With most cartridges a full-case load of Trail Boss results in a half-load (by velocity), quarter-load (by power). For the .300 RUM it turns Thor into something between a .30 Carbine and a .30-30, an old-time cowboy gun and deer rifle. And with even less Trail Boss powder the .300 RUM can be loaded all the way down to .32 ACP pistol power levels. (That might seem pointless, but after all , how much killing does a tin can need?)
A big advantage of some of the Trail Boss light loads is that, because they put far less stress on the rifle (not to mention the shooter), they can be phenomenally accurate. Many report groups of a half-inch or so at 100 yards with loads that would still be very effective for typical deer or black bear. Popping in an even lighter load would be just the ticket if, while hunting big critters, you come across a tasty bunny. If you plan to eat that bunny it’s best not to blast him with the full Hammer load and thereby scatter him into a sub-orbital trajectory of small parts and a fine red mist. A few very light loads in your pocket solves that problem.

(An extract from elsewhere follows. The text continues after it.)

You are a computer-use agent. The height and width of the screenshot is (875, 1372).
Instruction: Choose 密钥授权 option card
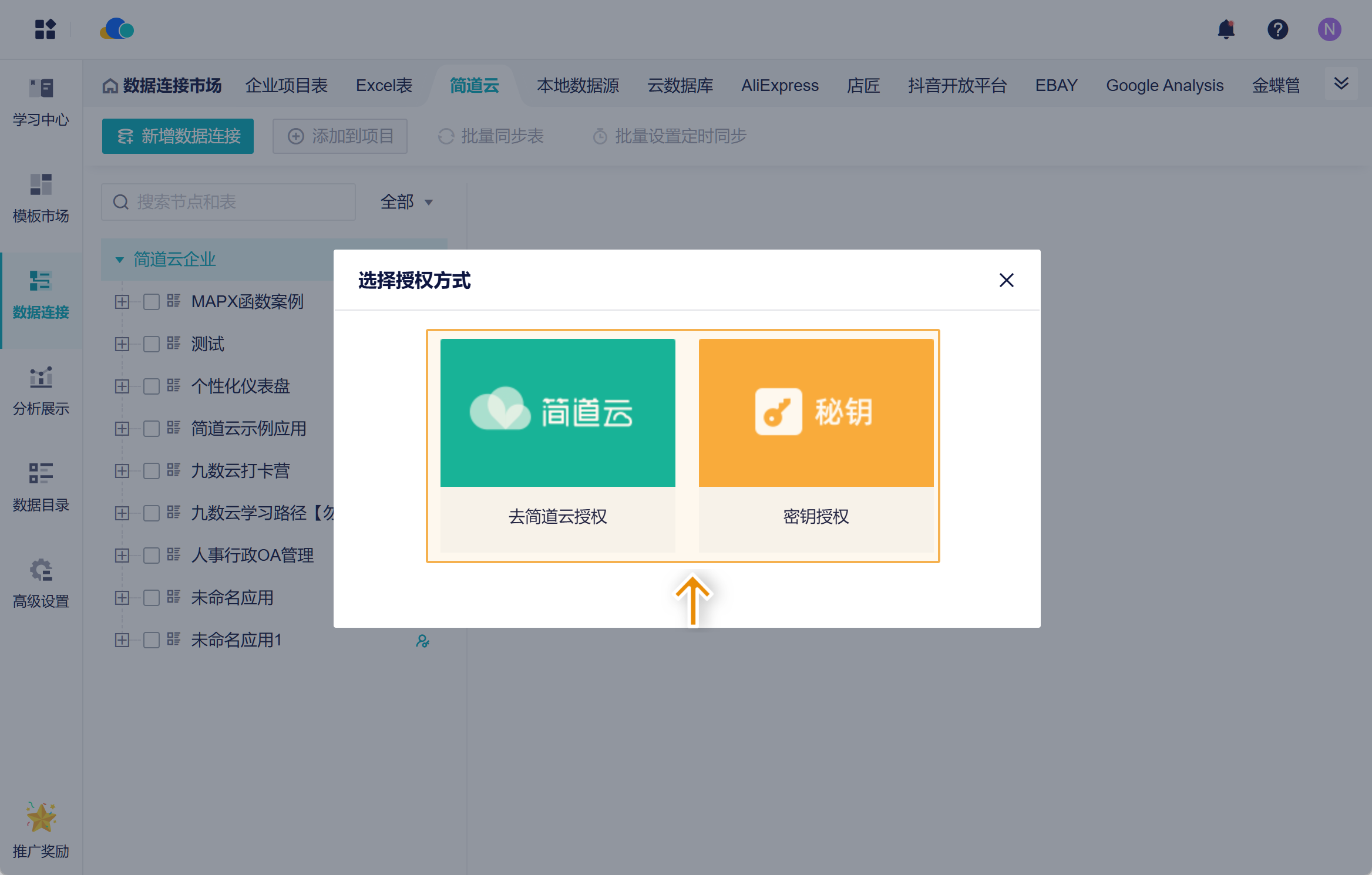816,445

It’s still a huge cartridge case. Small mammals could live in it. So it’s going to be a bit wasteful of powder for what it does compared with, say, a .308 Winchester or a .32 ACP. But a .308 or .32 ACP won’t take down armored Imperial troopers at 1200 attoparsecs. It’s all about versatility.
Much to go
Of course this is only the beginning. So far I haven’t even fired the rifle and there’s much to go before that happens:
- Fit sights to it. I’ll probably fit a temporary scope to it just to do some testing.
[Update: I’ve attached a Leupold Mark 4 4.5x14x50 LR/T scope with illuminated mil-dot reticle, attached via 30mm A.R.M.S. throw-level mounts to a Warne steel Picatinny rail. Considering the recoil and the weight of the scope I’d debated whether to open up the mounting screws from 6-32 to 8-32, but for now I’m going with the standard 6-32. I hope that does not lead to stitches above my right eyebrow.]

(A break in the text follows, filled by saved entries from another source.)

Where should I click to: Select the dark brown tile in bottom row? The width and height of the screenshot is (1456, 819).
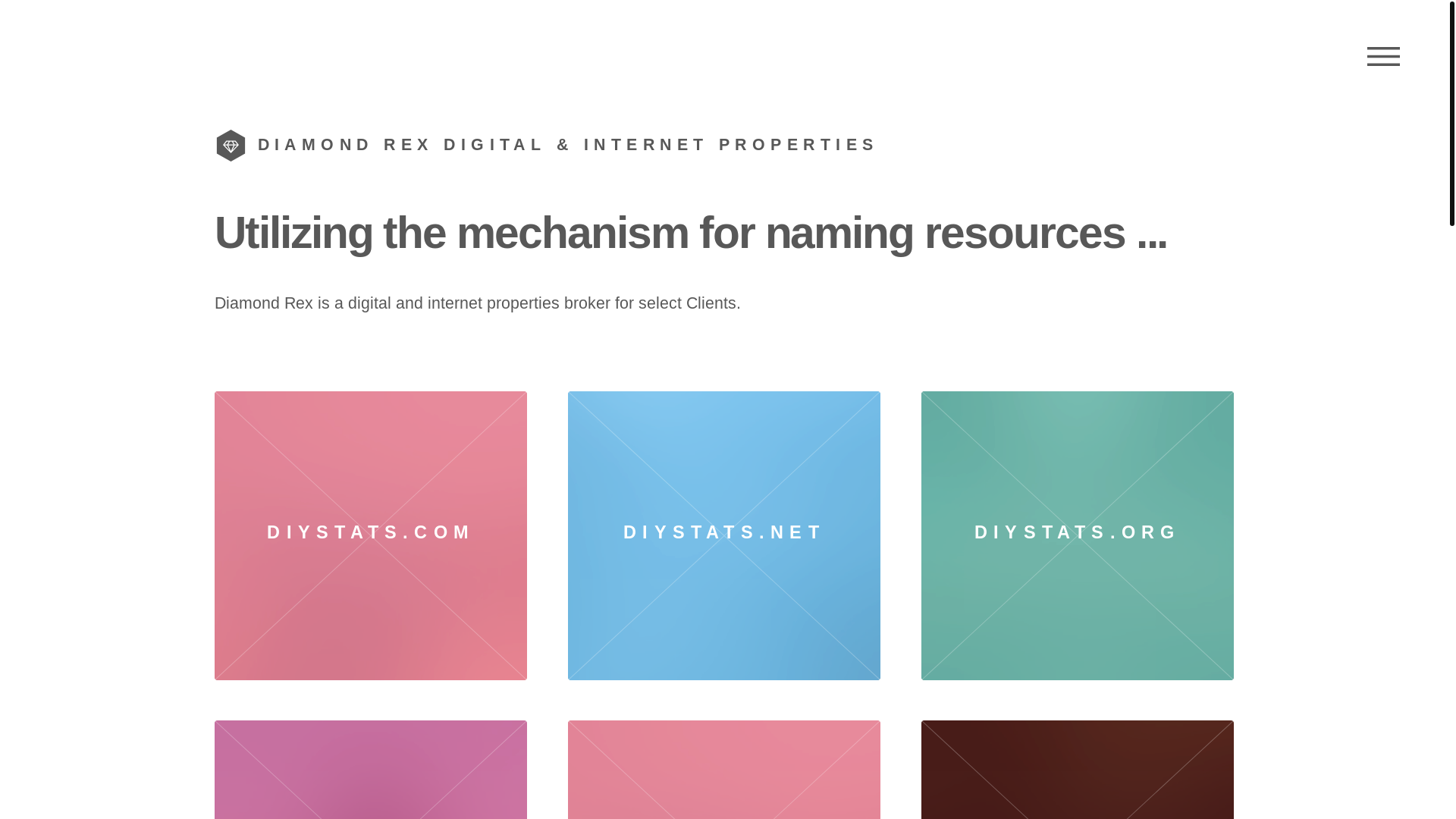[x=1077, y=770]
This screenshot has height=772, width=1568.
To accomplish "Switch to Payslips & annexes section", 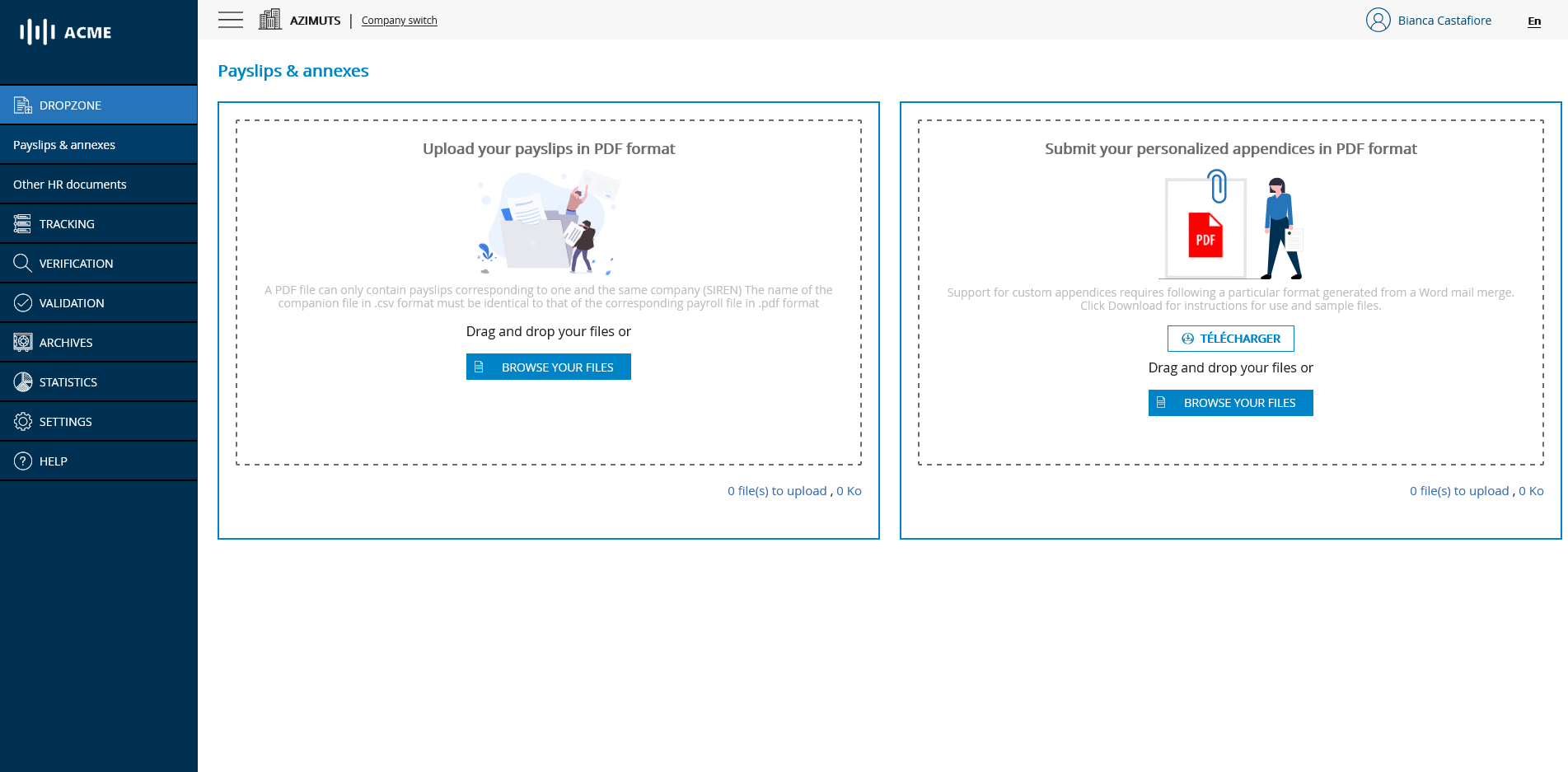I will click(63, 144).

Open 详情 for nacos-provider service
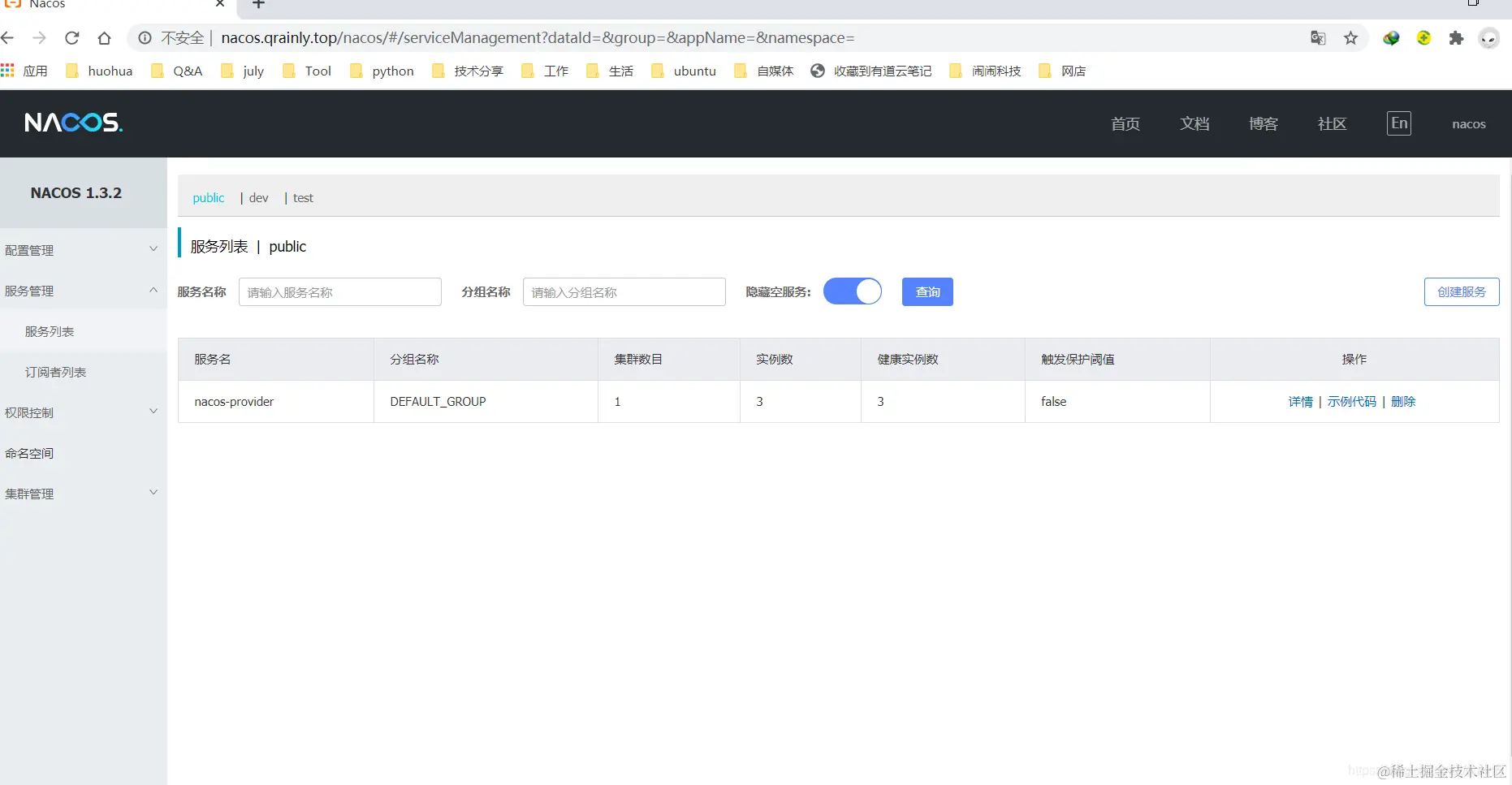pos(1300,401)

- Inspect the bore. New bores are not always smooth and a rough bore is a pain forever. If I see much roughness I’ll start by putting a 10-round set of David Tubb’s fire-lapping loads through it. Those have worked well for me once before (on a Weatherby .243), but I’m open to alternatives.
- One alternative I’m considering already is Ultra Bore Coat. John Barsness speaks very highly of it and to me that’s a serious consideration.
Two question remain
Two important questions now loom:
- What scope to put on it. A very versatile rifle merits a scope that enhances that versatility. And for once I’m not looking for the lightest scope possible because additional scope weight helps dampen the recoil. But it does have to be a scope that is absolutely, positively recoil-proof. That includes the mounts, else one day I pull the trigger and watch the scope flying overhead, or perhaps embedded in my forehead. I’m open to inputs and arguments. [See update above.]
- What to name it. Any important firearm should be named, of course. “Thor the Hammer” has been the working name, both for its evocation of the Norse god’s powerful weapon and because the name of the manufacturer (and company founder) is Christensen, a Scandinavian name. But the permanent name is not yet set and I’m open for suggestions.
[Thor the Hammer it stays.]
[Further update: This article was originally published in 2010 in another blog of mine. I’ve moved it to this more-current blog to give it more visibility and provide some updates. I’m also happy to note that Thor the Hammer was used by its new owner, my great friend and twin-brother-from-another-mother Randy W., to nail an elk in northern Arizona. Way to go, bro!]